● MATERIAL TO PROCESS
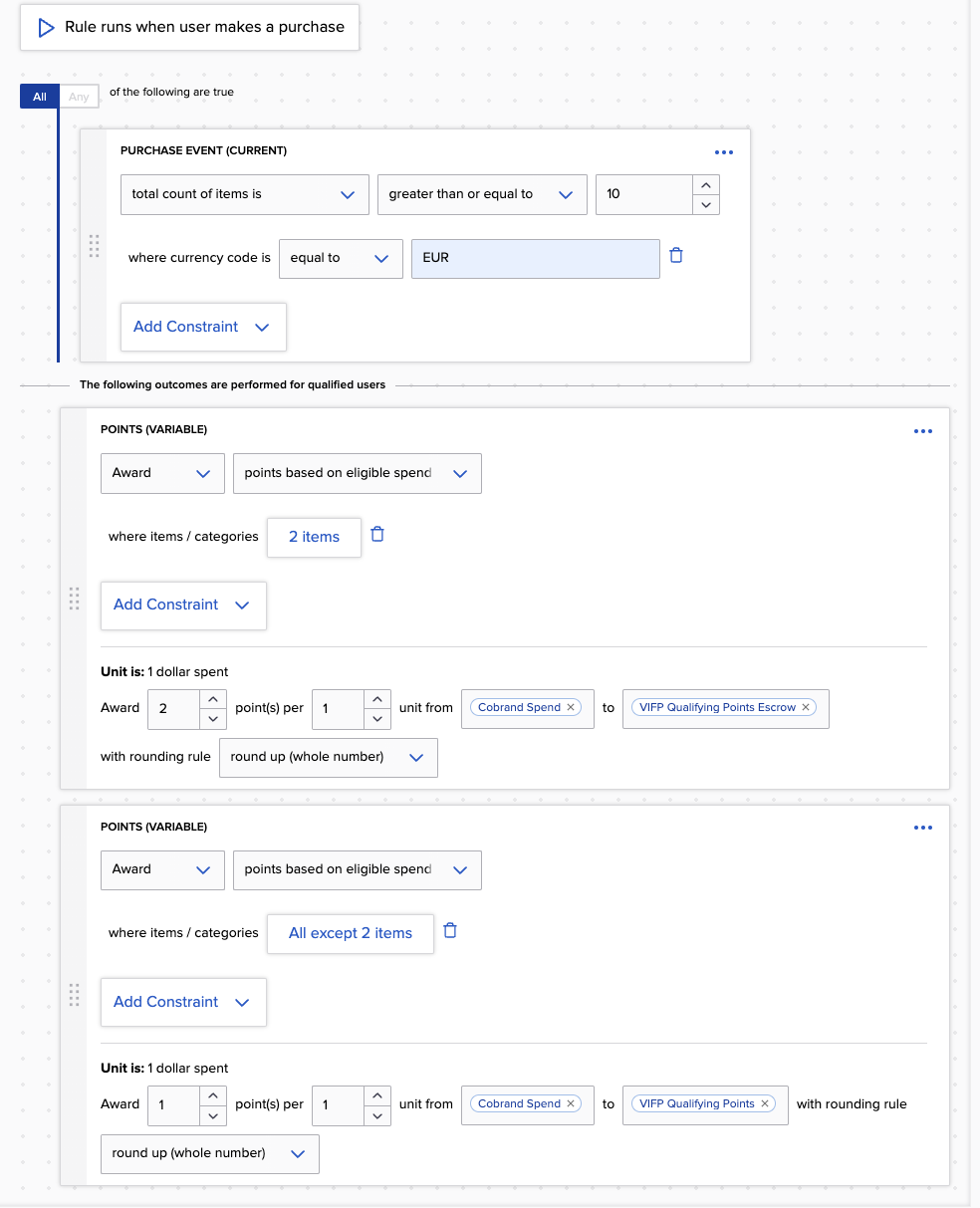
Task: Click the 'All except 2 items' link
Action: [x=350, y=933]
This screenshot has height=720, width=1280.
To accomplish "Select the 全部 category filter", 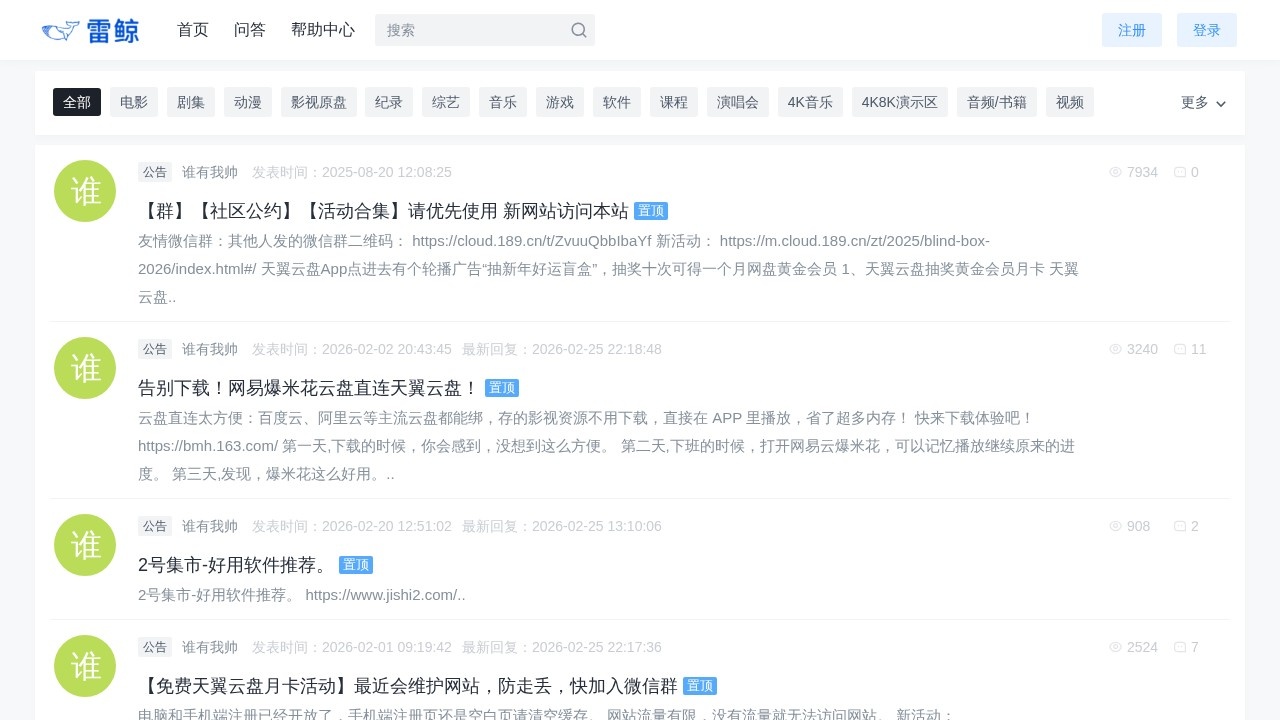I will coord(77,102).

...

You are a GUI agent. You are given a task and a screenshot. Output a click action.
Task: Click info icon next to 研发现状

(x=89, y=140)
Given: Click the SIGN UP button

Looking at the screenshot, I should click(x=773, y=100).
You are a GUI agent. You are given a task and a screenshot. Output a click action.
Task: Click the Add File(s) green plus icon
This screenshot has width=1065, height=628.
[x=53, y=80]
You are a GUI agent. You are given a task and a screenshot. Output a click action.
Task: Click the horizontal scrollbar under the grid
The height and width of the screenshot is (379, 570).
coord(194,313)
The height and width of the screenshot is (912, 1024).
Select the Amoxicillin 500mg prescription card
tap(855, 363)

● WORK ORDER
Restate word for word the entries above, starting at the line with "Task: Click the Add File(s) green plus icon" and ending at the line with "Task: Click the horizontal", inclusive, and no others.

● ANSWER TO THIS PROBLEM
Task: Click the Add File(s) green plus icon
This screenshot has width=1065, height=628.
[x=53, y=80]
You are a GUI agent. You are given a task and a screenshot. Output a click action.
Task: Click the horizontal scrollbar under the grid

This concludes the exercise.